El vídeo de la polémica me ha despertado otro pensamiento. Hay algo muy mezquino, muy supremacista y muy antiguo en ese gesto, en el de tirar dinero a alguien. Como el putero que arroja la pasta al colchón mientras se abrocha la bragueta. Como la señora que camina pavoneándose con sus pieles y escupe unas monedillas al cartón de un bailarín callejero, sin doblar ni un centímetro la columna vertebral para acercar el dinero a la gorra. Hay un desprecio espeso ahí -en no entregar las cosas en la mano-, hay un símbolo, un mensaje latente, un “hazme reír, bufón”, un “ponme cachondo, puta”, por mucho que ahora se intente revestir de glamour y rupturismo. Ni siquiera es lucha de clases: es humillación de clase.

Gil en su mítico jacuzzi rodeado de señoritas.

Gil en su mítico jacuzzi rodeado de señoritas.

El problema, como siempre, es la mitificación de seres falibles: Rosalía será una artista destacable, pero, ¿por qué la han convertido en referente: porque una vez se hernió políticamente escribiendo un tuit que rezaba ‘fuck Vox’? ¿Porque alguien señala que sus coreografías son “emancipatorias”? ¿Por qué, si su discurso es blanco, naif, inocuo, inofensivo, estratégicamente diseñado para todos los públicos, para no pisar callos y poder resultar lo más rentable posible, en un target transversal?

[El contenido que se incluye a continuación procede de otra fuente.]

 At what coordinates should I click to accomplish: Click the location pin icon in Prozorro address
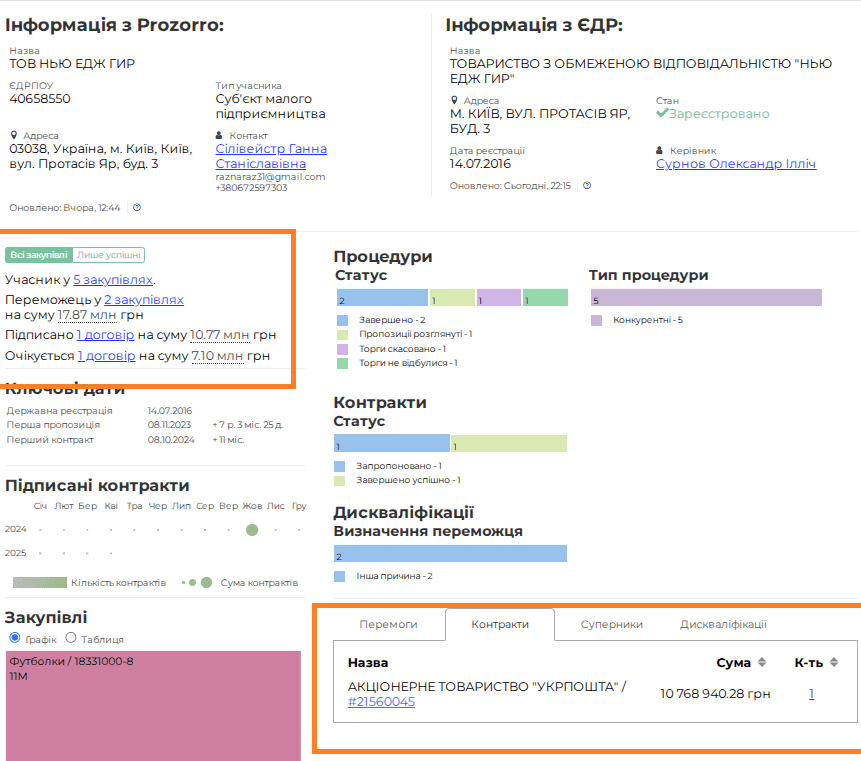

Eso habla de la ridiculez de nuestras exigencias intelectuales. Y habla del poder de la laca y la purpurina para amasar ídolos de barro y echarlos a andar. Escuchen a Rosalía, pero mejor lean y ensalcen a la De Castro, que en 1859 estaba montando zafarranchos para que dejaran escribir a las mujeres y cerrando bocas cada vez que ponía un punto y seguido: “No acato los mandatos de mis iguales y creo que su hechura es igual a mi hechura, y que su carne es igual a mi carne. (…) Yo soy libre. Nada puede contener la marcha de mis pensamientos, y ellos son la ley que rige mi destino”. No había quien le tirara un billete.